Put more simply, with God out of the picture, “everything is up for grabs.” ((Arthur Allen Leff, “Unspeakable Ethics, Unnatural Law,” Duke Law Journal (1979), 1229–49.))
In another article, Leff wrote, “I will put the current situation as sharply as possible: there is today no way of ‘proving’ that napalming babies is bad except by asserting it (in a louder and louder voice), or by defining it as so, early in one’s game, and then later slipping it through, in a whisper, as a conclusion.” ((Arthur Allen Leff, “Economic Analysis of Law: Some Realism about Nominalism,” 60 Virginia Law Review (1974) 454–455.))
Of course, the murderer was responsible despite what is going on in the broader culture. War tears down all sorts of moral barriers, but that does not excuse war crimes. Most wars themselves are crimes against humanity.
The blame-game has begun. It reminds me of a scene from the movie The African Queen (1951). Charlie Allnut (Humphrey Bogart) and Rose Sayer (Katherine Hepburn) are traveling down the very dangerous Ulanga River in Africa during World War I in an attempt to avoid capture by the Germans. Rose is a conservative Christian missionary and Charlie makes his living operating a small, dilapidated mail boat hauling supplies.
After passing out after one of his regular bouts with the bottle, Charlie wakes up to see Rose pouring the contents of one of his precious gin bottles into the river. He’s visibly upset as he pleads with her: “Oh, Miss. Oh, have pity, Miss. You don’t know what you’re doing Miss. I’ll perish without a hair of the dog. Oh, Miss, it ain’t your property.”
Seeing that he’s getting nowhere with this line of argument, he tries a kinder more subtle approach:
“Uh, how’s the Book, Miss? [referring to the Bible]. Well, not that I ain’t read it, that is to say, my poor old Mum used to read me stories out of it. How’s about reading it out loud? I could sure do with a little spiritual comfort myself.”

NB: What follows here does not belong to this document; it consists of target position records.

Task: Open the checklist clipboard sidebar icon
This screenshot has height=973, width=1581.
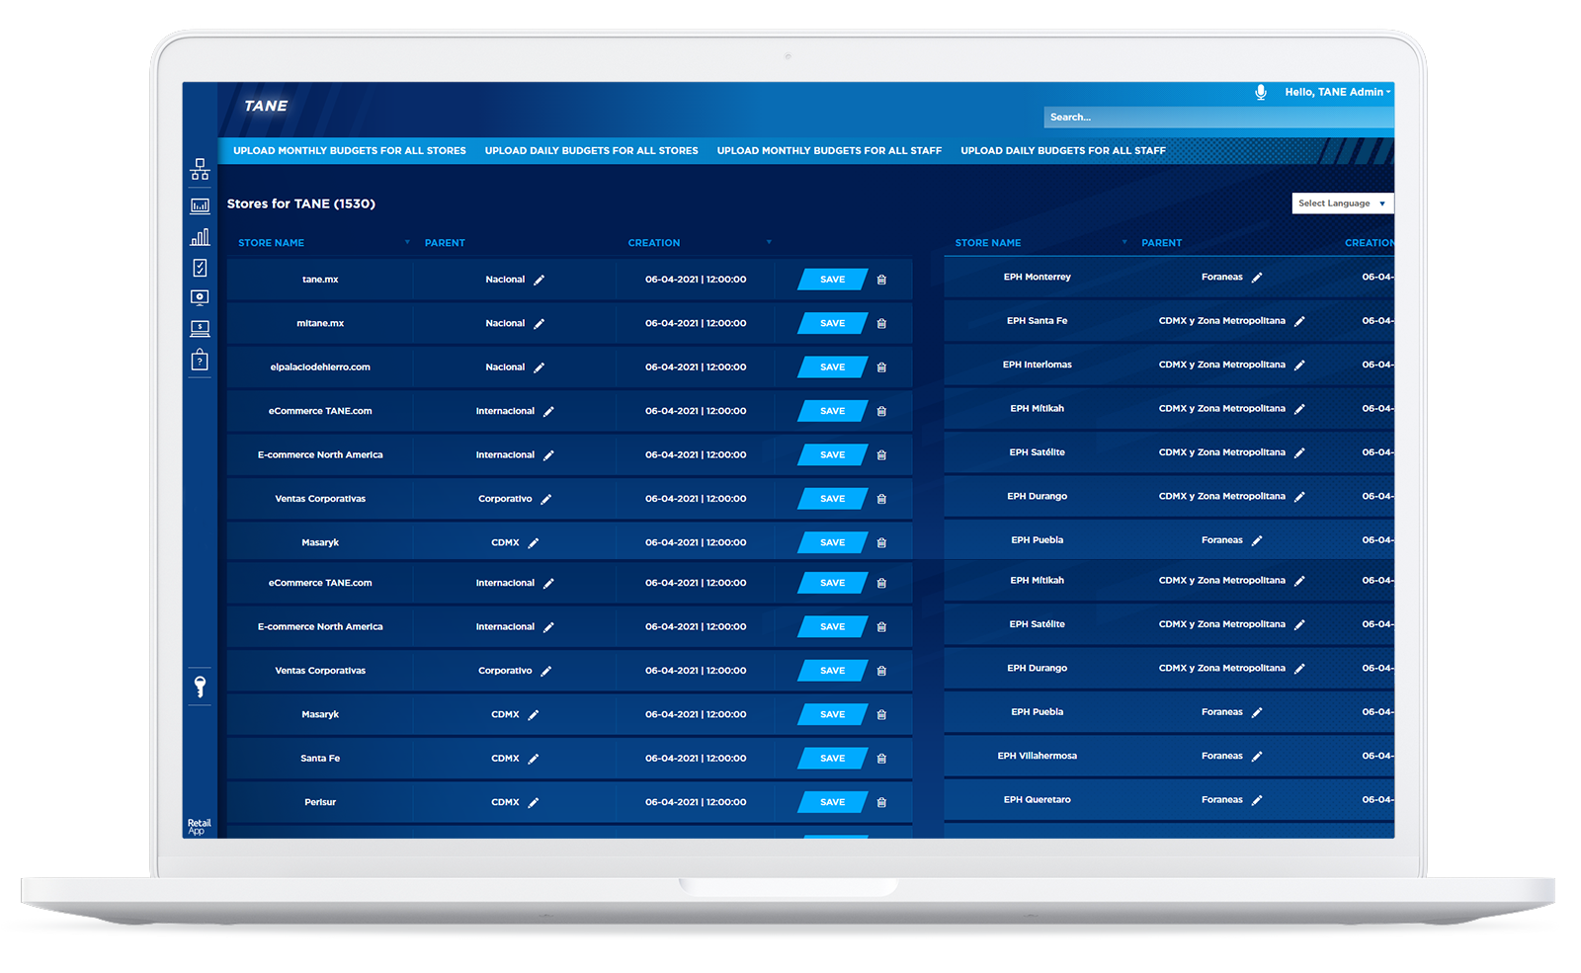Action: [x=200, y=268]
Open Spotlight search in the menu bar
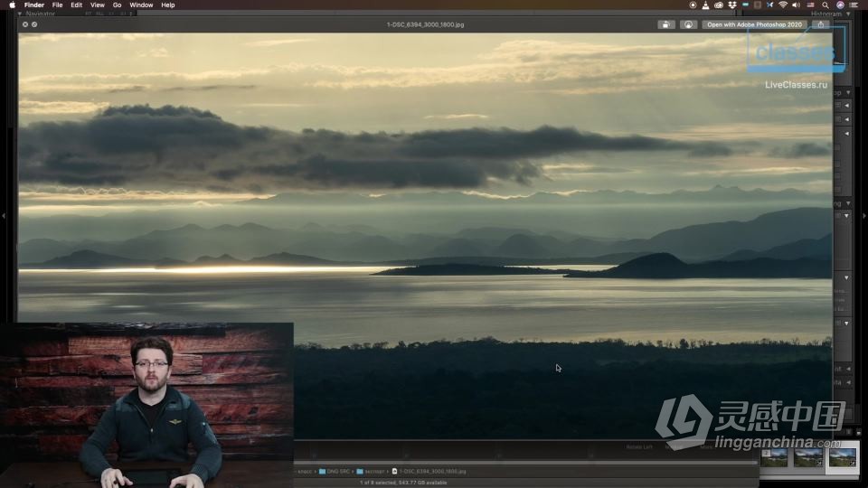 tap(826, 5)
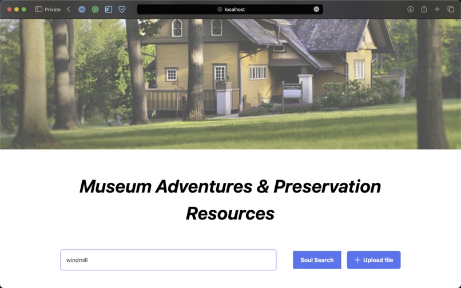Click the Upload file button

coord(373,260)
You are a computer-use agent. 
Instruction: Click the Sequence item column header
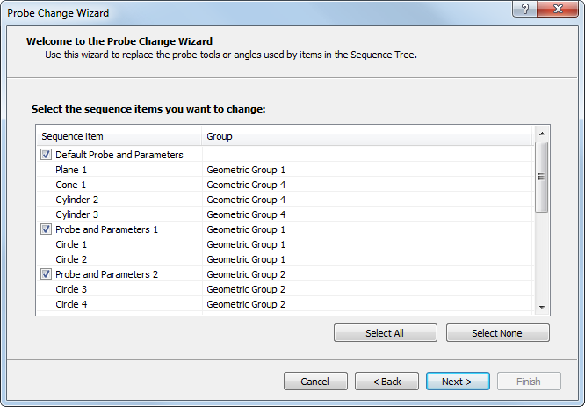pos(119,136)
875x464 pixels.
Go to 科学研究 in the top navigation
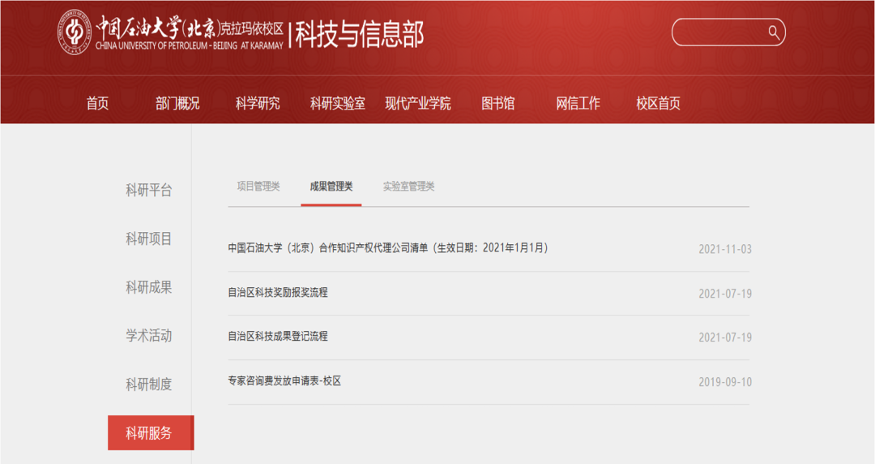(x=258, y=103)
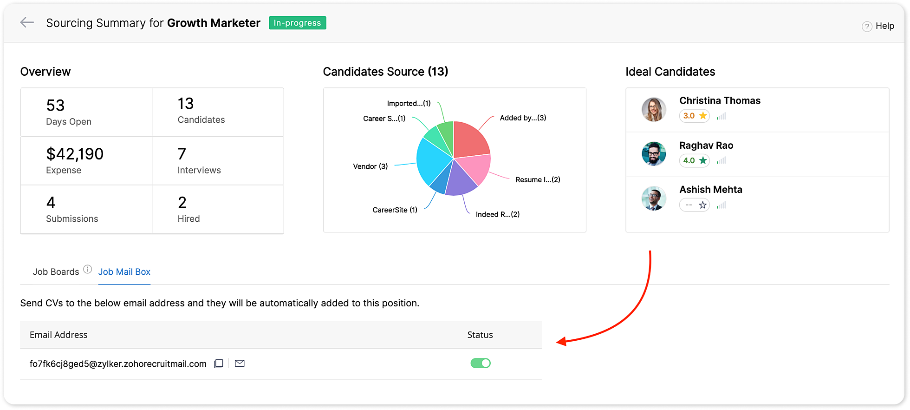Click the envelope mail icon
Viewport: 910px width, 410px height.
click(x=240, y=364)
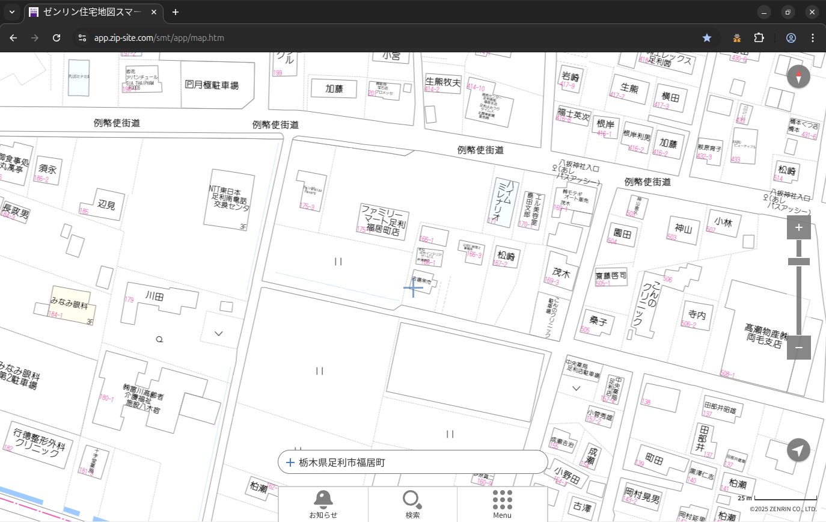This screenshot has height=522, width=826.
Task: Reload the map page
Action: 57,38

After getting the cold shoulder, Charlie lets his emotions fly and yells at her: “And you call yourself a Christian! Do you hear me? Don’t ya? Don’t ya? Huh?” She shows only a slight reaction but doesn’t say a word.
He backs up and goes about cleaning the relief valve on the boiler that’s shaped like a cross — symbolic of the impact Rose is having on him. He asks for mercy: “What are ya being so mean for, Miss? A man takes a drop too much once and a while; it’s only human nature.”
Without looking up, Rose says, “Nature, Mr. Allnut, is what we are put in this world to rise above.”
The problem is, our current culture — through the educational system — is telling young people that they are animals, in some cases, less than animals. “So genetically we are no different (really) from a worm, a bug, or a dandelion.” ((John Naisbitt, High Tech High Touch: Technology and our Accelerated Search for Meaning (London: Nicholas Brealey Limited, 1999), 163.)) If taught long enough, there will be some people who will begin to believe it and act accordingly with no regard for what we regard as a moral worldview.